■ Provided data
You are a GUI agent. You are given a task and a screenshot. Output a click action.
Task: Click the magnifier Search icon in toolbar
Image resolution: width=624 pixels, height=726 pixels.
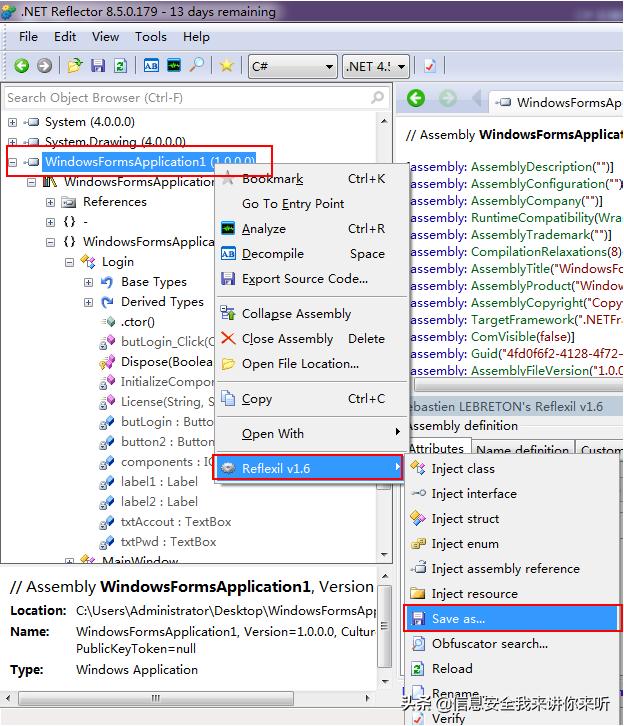click(x=197, y=66)
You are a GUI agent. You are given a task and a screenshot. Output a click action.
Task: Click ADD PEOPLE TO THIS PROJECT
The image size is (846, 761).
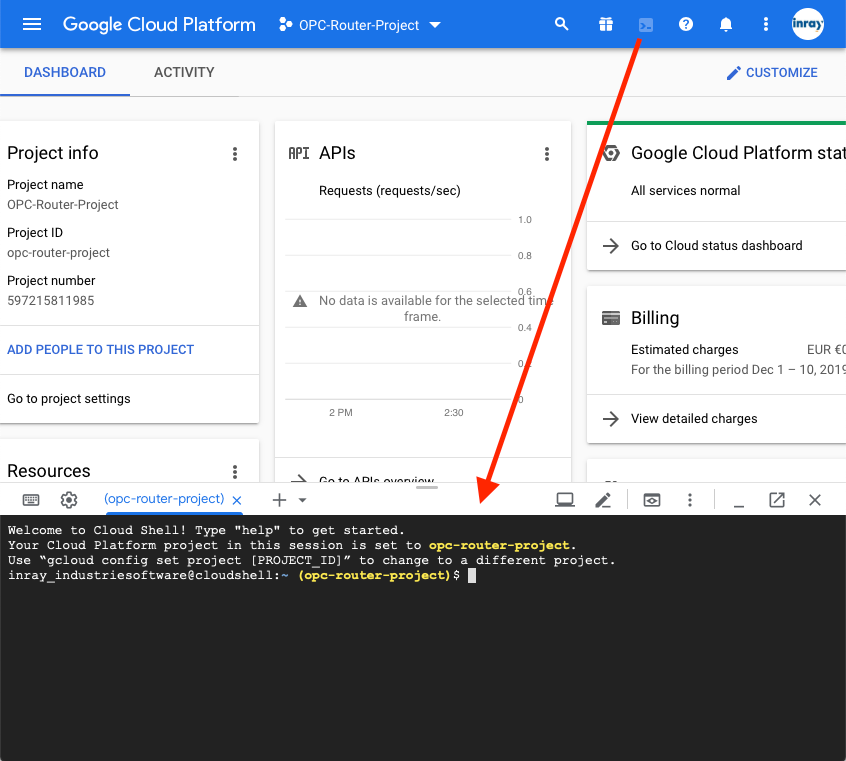click(100, 349)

■ What you should do
Return the listing verbatim, pictures excluded.

■ Result of the exercise
You are a GUI agent. You are given a task and a screenshot. Output a click action.
Task: Click the magnifier Search icon in toolbar
Image resolution: width=624 pixels, height=726 pixels.
click(x=197, y=66)
You are a GUI agent. You are given a task and a screenshot. Output a click action.
Task: Click ADD PEOPLE TO THIS PROJECT
The image size is (846, 761).
click(100, 349)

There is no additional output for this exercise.